Registration details can be found here. The schedule can be found here.
I will be speaking at two sessions, both on September 26. The first session, Solidarity and Empowerment, is from 11 AM – 12 PM in Room 3. The organizers tell me that I have 20 minutes to deliver a talk entitled ‘Faith Communities Committed to Solidarity with the Poor: Religious Freedom, Interfaith Initiative, and Poverty Ministry at Tenth Avenue Alliance Church in Vancouver.‘ Here’s the abstract:
This paper explores how repositioning religious freedom arguments in a Cascadian context may rearticulate their political emphases. From 2007 to 2008, an interfaith coalition of religious congregations and organizations formed Faith Communities Committed to Solidarity with the Poor (FCCSP). Its objective was to lobby the City of Vancouver for Tenth Avenue Alliance Church’s religious freedom to run a homeless food and shelter program without a social services permit. Arguing that a new mandate to obtain a permit dictated to the church what religious practice was and was not, the campaign successfully deployed a religious freedom argument to contend that faith communities of a variety of religious traditions should be able to serve the poor as a core part of their theological practice. Although more conventional religious liberty cases around socially conservative issues have been filed in Cascadia on both the Canadian and American sides, I argue that religious freedom has been rearticulated by FCCSP as a progressive cause that gained wide social acclaim in a liberal Cascadian political climate. This argument is based on key informant interviews with core participants in this activism. This paper thus advances conversations in Christ and Cascadian culture by demonstrating that the oft-celebrated politically progressive politics of the region offers opportunities for faith communities to reframe their public engagements away from a set of narrow ideological issues in order to display the complex totality of their theological commitments.

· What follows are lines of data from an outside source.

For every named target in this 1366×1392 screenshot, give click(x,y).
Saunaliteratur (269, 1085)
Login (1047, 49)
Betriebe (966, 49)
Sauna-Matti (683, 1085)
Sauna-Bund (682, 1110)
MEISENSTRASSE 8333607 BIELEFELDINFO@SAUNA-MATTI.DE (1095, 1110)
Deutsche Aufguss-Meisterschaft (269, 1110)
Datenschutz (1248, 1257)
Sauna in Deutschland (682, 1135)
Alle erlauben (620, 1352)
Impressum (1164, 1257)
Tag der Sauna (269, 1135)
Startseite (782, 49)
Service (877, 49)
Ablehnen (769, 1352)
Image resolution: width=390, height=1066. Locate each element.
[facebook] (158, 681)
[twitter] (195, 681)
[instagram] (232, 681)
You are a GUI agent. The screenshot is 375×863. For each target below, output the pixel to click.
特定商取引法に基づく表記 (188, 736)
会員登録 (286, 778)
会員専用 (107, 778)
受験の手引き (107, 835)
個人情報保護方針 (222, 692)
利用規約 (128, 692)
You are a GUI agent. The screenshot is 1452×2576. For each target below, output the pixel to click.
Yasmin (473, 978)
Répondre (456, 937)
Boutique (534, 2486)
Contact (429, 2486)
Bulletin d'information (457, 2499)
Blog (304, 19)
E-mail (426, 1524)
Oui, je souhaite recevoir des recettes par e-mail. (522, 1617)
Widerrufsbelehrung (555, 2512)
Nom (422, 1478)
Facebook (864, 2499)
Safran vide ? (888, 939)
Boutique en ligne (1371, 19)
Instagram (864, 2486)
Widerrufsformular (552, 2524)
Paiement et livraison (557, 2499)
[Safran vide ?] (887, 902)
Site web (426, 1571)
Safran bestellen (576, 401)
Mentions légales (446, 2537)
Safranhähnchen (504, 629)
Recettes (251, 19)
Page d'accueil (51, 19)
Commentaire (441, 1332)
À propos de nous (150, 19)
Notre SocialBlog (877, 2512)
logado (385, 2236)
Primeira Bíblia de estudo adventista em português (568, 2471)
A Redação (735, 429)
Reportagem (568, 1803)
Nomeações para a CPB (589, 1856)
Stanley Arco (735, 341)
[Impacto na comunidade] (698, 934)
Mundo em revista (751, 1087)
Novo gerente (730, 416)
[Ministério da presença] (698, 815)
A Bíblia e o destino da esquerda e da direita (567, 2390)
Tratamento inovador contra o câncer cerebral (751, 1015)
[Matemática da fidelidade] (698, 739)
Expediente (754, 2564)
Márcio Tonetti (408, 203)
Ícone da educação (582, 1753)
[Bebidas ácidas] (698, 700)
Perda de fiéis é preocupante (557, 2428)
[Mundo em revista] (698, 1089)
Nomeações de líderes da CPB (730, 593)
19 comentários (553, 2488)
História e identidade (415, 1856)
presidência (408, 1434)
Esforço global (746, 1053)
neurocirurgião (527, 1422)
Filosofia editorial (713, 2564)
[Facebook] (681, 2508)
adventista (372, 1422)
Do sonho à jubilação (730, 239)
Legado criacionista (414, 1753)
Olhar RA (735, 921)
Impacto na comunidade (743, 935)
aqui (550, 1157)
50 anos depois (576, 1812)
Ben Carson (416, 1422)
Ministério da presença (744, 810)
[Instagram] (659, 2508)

The second session is on the same day from 4:15 – 5:30 called Mega Churches and Gender: What’s Sex Got to Do With it? in Room 3. Organized by my colleague Elizabeth Chapin, the panel will address gender at a prominent megachurch in Seattle. Because this is a panel session that is meant to be more conversational, I am compiling my thoughts into a paper for publication right now, but tentatively, my talk will focus on Mars Hill Church in Seattle and private property ownership.
If you are interested in Christianity in the Pacific Northwest, we really hope to see you there!